• _YOUR GOAL_
Reproduce exactly the stretch of lines running from the line with "Where should I click to: Click" to the end of the entries below.

(Items from a dataset)
^^^^^^^^

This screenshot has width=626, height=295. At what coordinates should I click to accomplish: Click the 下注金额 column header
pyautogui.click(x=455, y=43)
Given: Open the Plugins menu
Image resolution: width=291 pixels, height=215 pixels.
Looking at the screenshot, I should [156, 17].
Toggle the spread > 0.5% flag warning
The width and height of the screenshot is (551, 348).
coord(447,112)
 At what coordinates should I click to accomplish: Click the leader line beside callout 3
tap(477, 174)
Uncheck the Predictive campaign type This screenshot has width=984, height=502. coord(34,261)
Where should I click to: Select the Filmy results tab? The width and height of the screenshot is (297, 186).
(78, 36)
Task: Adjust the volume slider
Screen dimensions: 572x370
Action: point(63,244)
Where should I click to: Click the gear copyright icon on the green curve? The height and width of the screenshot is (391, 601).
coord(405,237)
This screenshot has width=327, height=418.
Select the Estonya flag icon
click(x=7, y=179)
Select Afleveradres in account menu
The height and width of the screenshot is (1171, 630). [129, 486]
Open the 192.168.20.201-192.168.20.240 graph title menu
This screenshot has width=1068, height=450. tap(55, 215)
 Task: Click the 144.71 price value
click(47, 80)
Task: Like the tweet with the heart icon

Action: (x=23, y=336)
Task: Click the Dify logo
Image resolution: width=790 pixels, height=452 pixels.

^^^^^^^^

• _SOLUTION TO THIS TASK_
Where should I click to: Click the gear copyright icon on the green curve? The height and width of the screenshot is (391, 601).
coord(405,237)
This screenshot has width=327, height=418.
Select the Estonya flag icon
click(x=7, y=179)
Select Afleveradres in account menu
The height and width of the screenshot is (1171, 630). [129, 486]
Open the 192.168.20.201-192.168.20.240 graph title menu
This screenshot has width=1068, height=450. tap(55, 215)
 Task: Click the 144.71 price value
click(47, 80)
Task: Like the tweet with the heart icon

Action: (x=23, y=336)
Task: Click the Dify logo
Image resolution: width=790 pixels, height=452 pixels.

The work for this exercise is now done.